— start —
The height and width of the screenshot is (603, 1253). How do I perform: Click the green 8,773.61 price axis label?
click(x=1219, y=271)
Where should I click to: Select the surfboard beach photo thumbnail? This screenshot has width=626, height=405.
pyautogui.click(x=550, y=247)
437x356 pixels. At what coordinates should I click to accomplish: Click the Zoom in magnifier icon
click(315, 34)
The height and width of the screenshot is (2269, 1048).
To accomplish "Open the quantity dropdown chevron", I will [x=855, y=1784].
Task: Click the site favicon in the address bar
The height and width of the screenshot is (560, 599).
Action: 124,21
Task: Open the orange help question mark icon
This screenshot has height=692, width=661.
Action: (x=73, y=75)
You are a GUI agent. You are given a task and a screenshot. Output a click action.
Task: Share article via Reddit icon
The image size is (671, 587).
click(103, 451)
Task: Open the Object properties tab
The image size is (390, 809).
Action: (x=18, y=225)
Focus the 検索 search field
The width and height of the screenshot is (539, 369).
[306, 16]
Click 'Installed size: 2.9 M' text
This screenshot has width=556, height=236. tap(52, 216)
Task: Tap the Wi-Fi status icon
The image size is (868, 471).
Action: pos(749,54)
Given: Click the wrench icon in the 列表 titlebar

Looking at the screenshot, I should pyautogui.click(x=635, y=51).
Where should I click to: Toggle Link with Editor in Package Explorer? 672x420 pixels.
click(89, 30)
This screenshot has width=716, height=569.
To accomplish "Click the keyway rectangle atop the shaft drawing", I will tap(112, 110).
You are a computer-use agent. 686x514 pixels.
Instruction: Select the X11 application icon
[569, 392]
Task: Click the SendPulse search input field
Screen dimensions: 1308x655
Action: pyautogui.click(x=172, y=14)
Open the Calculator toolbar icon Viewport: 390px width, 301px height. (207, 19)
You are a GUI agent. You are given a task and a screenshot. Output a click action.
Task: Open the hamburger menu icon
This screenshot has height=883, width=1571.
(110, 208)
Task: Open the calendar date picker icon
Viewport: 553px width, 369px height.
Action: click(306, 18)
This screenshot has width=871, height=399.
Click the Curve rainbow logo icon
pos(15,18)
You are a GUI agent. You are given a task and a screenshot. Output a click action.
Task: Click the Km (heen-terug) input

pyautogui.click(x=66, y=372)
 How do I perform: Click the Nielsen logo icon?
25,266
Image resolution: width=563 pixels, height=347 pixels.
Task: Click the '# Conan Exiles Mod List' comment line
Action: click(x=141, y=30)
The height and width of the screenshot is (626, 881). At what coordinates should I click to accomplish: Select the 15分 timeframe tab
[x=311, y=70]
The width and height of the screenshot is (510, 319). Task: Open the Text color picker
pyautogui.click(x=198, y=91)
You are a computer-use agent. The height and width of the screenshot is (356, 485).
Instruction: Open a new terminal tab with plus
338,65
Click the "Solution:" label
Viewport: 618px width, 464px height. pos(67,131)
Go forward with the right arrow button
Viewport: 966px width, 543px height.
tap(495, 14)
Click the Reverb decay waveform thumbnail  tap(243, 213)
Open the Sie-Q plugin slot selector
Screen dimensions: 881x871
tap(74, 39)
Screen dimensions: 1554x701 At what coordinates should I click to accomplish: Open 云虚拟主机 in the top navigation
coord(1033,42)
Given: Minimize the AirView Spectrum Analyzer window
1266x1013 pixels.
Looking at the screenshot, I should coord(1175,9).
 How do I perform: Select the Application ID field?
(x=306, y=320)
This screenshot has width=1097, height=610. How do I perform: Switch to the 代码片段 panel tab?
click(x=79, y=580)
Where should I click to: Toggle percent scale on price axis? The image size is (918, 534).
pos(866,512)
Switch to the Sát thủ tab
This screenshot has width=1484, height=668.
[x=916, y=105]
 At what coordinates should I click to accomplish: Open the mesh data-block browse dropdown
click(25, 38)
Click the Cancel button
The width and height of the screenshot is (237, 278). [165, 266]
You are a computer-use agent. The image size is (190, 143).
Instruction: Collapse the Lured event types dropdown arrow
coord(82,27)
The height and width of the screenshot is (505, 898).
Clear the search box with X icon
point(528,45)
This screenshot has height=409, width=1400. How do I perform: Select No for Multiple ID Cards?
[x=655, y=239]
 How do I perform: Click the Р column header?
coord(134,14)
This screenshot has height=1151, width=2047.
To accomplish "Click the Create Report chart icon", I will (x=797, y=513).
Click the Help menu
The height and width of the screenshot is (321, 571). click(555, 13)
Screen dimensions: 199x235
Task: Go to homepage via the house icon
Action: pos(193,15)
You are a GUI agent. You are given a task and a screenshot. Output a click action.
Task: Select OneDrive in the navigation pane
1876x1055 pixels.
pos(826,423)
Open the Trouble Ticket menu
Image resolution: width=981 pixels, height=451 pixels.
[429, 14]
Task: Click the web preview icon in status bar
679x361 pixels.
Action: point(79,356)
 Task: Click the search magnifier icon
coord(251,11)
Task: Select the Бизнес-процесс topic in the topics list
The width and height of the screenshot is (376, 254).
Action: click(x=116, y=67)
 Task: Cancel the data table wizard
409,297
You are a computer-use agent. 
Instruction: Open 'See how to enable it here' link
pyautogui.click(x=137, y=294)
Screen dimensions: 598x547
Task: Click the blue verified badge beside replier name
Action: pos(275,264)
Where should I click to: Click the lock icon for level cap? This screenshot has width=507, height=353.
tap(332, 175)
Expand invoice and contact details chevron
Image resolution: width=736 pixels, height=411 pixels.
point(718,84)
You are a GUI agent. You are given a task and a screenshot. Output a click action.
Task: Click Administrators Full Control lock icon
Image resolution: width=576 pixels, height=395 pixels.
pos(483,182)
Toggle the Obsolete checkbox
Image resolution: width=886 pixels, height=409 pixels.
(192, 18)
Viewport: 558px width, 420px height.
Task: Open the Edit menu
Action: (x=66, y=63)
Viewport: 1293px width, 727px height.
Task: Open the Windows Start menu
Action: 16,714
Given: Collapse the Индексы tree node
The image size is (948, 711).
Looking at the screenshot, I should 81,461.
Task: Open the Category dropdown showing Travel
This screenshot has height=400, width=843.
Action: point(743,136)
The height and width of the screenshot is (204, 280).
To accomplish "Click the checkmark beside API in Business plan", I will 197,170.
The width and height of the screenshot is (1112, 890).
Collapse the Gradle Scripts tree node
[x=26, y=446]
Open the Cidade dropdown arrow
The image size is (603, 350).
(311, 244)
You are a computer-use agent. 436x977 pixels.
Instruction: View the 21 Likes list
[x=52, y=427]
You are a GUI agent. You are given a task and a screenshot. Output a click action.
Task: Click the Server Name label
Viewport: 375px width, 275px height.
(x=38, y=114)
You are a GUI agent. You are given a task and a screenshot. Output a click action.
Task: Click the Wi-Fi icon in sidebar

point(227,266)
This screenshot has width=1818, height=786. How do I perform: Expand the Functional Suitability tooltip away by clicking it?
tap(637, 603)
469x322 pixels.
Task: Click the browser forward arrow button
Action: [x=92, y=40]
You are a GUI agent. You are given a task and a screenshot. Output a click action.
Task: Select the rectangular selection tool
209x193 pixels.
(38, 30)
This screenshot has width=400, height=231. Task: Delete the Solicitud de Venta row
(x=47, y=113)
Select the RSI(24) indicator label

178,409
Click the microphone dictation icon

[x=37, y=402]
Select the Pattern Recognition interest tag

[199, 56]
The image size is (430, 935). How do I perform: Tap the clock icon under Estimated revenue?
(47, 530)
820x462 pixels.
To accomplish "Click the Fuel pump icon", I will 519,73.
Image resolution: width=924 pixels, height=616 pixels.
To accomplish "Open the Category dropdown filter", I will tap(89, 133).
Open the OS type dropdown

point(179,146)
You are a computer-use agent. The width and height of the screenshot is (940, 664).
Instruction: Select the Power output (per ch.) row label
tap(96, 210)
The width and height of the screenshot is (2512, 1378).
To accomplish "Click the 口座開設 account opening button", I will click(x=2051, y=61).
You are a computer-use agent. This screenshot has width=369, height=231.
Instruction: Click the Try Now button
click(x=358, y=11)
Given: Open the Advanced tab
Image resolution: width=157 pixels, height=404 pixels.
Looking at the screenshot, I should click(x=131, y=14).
— end —
Directive: Print the part of the items that opens with the line containing "Given: Minimize the" and closes with the line containing "coord(82,27)", both of those lines included, character for character and with nothing else.

Finished answer:
Given: Minimize the AirView Spectrum Analyzer window
1266x1013 pixels.
Looking at the screenshot, I should coord(1175,9).
 How do I perform: Select the Application ID field?
(x=306, y=320)
This screenshot has width=1097, height=610. How do I perform: Switch to the 代码片段 panel tab?
click(x=79, y=580)
Where should I click to: Toggle percent scale on price axis? The image size is (918, 534).
pos(866,512)
Switch to the Sát thủ tab
This screenshot has width=1484, height=668.
[x=916, y=105]
 At what coordinates should I click to accomplish: Open the mesh data-block browse dropdown
click(25, 38)
Click the Cancel button
The width and height of the screenshot is (237, 278). [165, 266]
You are a computer-use agent. The image size is (190, 143).
Instruction: Collapse the Lured event types dropdown arrow
coord(82,27)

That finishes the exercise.